Despite the designated 15-nautical-mile zone, fishermen from Gaza frequently try to operate outside of it, leading the patrol boats to intercept them, instruct them to return and, in rare cases, arrest them.
Usually, such confrontations end with troops calling on the occupants via loudspeaker to return to the designated fishing area, but they may escalate to the sailors firing from light machine guns into the air or at the sea near the vessel, and only after that will an arrest be made.
“Each day we deal with a large number of fishermen who overstep the boundary, which makes it very difficult to determine what their intentions are. We have logs to determine which boats are exceeding the boundary more, and which aren’t, or for example, is this a new boat we haven’t seen before,” Levi said.
The Navy says it seeks to enable Gazans to fish as much as possible, but at the same time, believes Hamas or other terror groups will try to take advantage of this to launch attacks on Israeli assets at sea or use the fishermen’s boats for smuggling.
“Once the land border became complex for smuggling, the terror groups in the Strip began using civilian fishermen to smuggle at sea,” Levi said. There had been a major increase in such attempts over the past year, he noted.
“We have a heavy presence on the Egypt-Gaza border. There are always vessels patrolling there, to make sure that there aren’t any [boats] crossing from Gaza to Egypt or Egypt to Gaza,” he added.

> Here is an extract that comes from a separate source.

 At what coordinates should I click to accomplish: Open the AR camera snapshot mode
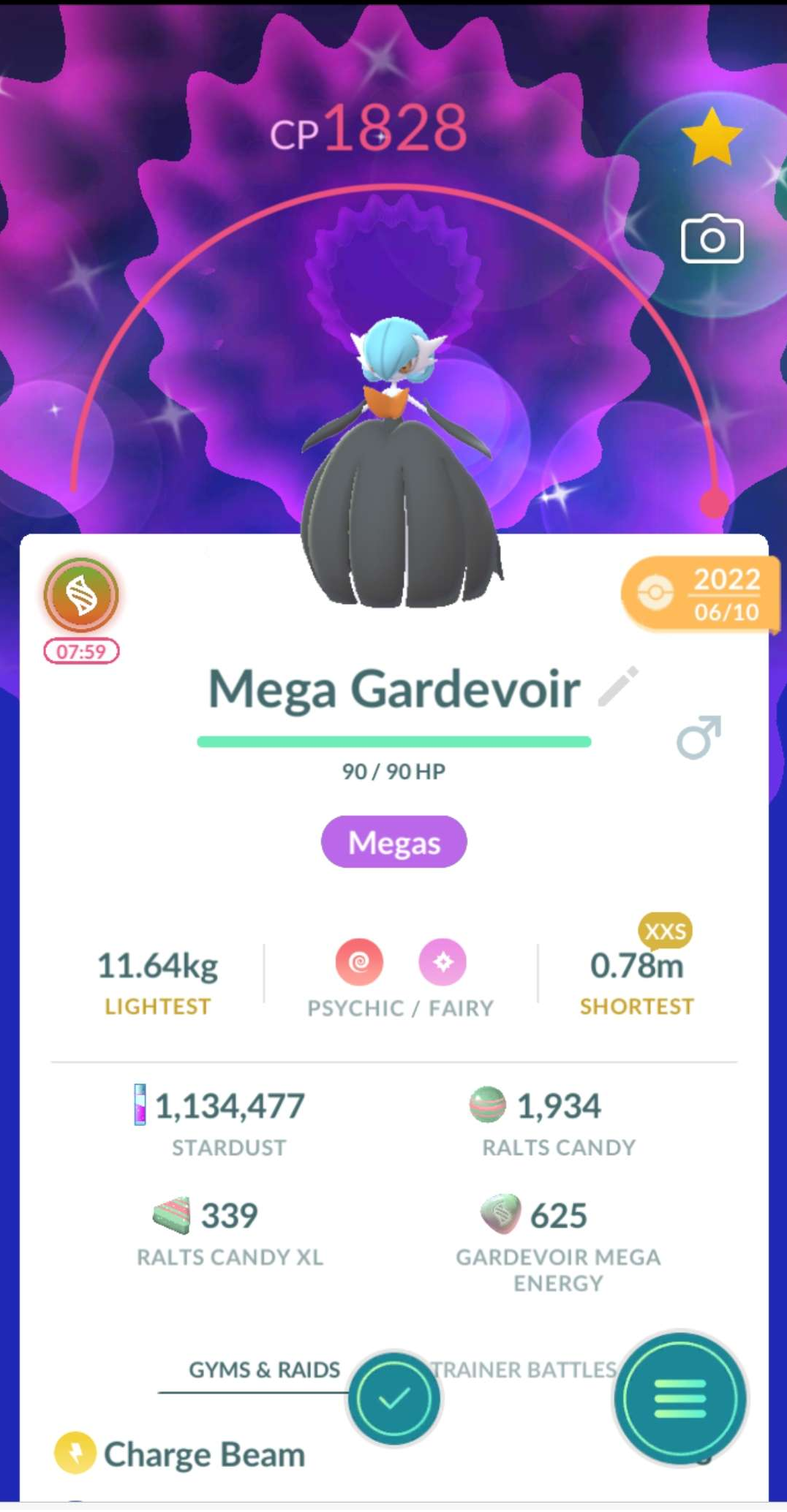click(712, 238)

Ashdod Base and Navy vessels are responsible for guarding the offshore Tamar and Mari-B natural gas platforms, located around 23 kilometers (14 miles) off the coast of the southern city of Ashkelon.
Hamas frequently launches drones over the Strip, which at times have been used to collect intelligence on Navy operations, as well as on the offshore platforms.

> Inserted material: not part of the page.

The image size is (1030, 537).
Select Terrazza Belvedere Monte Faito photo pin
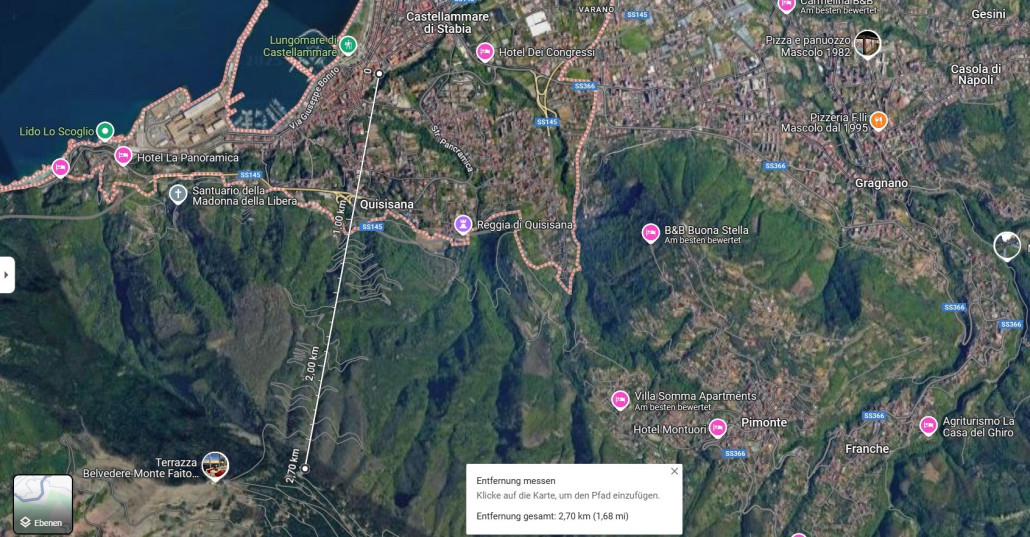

The Navy fears Palestinian terrorists in the Strip could launch explosives drones from the coast at the rigs. In the past they have tried to launch bomb-laden remote-controlled submarines.
According to previous Navy assessments, the models in the Palestinian groups’ arsenals are guided by GPS and capable of carrying some 30 kilograms (66 pounds) of explosives. Such weapons could be directed against targets both out at sea and along Israel’s coastline.
During a three-day flare-up with Palestinian Islamic Jihad in August 2022, the Navy identified an attempt by the terror group to launch an explosive underwater drone at the Tamar rig, although it failed to carry out the attack.
As rockets produced in the Strip are not precision-guided munitions, they are highly unlikely to ever hit the rigs, an exceedingly small target, from the coast (though Hamas in the past attempted to launch rockets at the Tamar rig).
In light of the various threats to the platforms, they are protected by a ship-borne Iron Dome missile defense system and other air defenses.
To foil the smuggling attempts, the Navy is using more intelligence — some in-house, but mostly from the Shin Bet security agency and Military Intelligence Directorate — better radar systems and surveillance cameras, and the patrol boats are on higher alert to check each and every Palestinian vessel they observe.
The 15 Navy troops on the Dvora-class patrol boat told The Times of Israel they spend up to a week at sea during missions, coming back to shore once every one to three days to briefly stock up on food and fuel.
“Aside from the sense of mission you feel while conducting routine security near the Gaza Strip, commanding the soldiers is the most meaningful part for me,” said Levi, who previously commanded a patrol boat.
“There’s this openness with them, the commander of the ship has to live with them, it’s all extremely close. He wakes up with them, brushes his teeth with them, showers, and eats with them,” he said, as the vessel returned to the port. “It’s a real sense of family.”